Exercise brief
Would you repeat the listing exactly but omit every picture?

Recorded information
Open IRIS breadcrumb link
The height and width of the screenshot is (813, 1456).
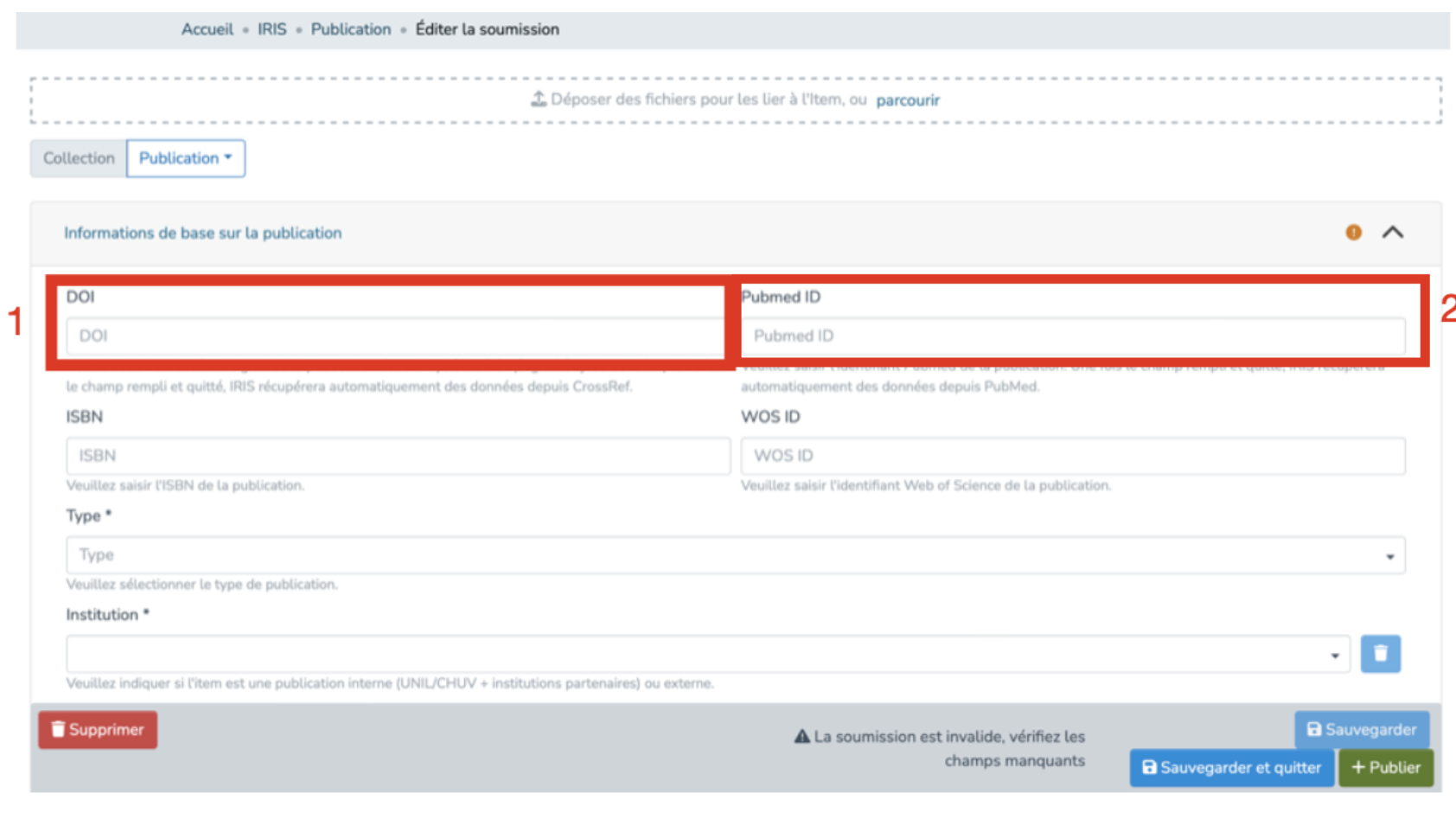click(x=271, y=29)
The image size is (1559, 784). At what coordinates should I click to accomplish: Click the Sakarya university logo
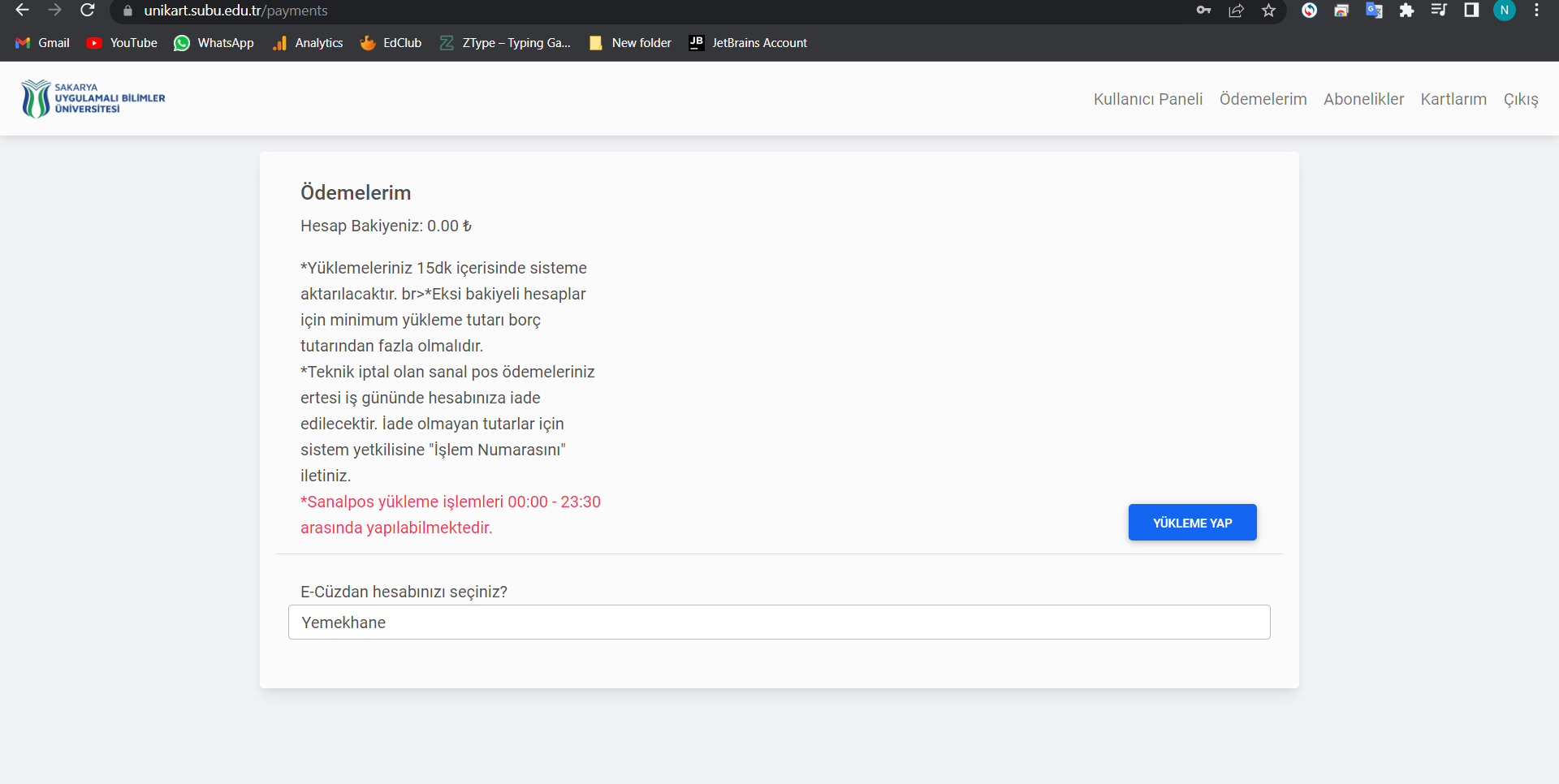[x=93, y=98]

Solution
Open IRIS breadcrumb link
The height and width of the screenshot is (813, 1456).
click(x=271, y=29)
The image size is (1559, 784). At what coordinates should I click to accomplish: Click the Sakarya university logo
[x=93, y=98]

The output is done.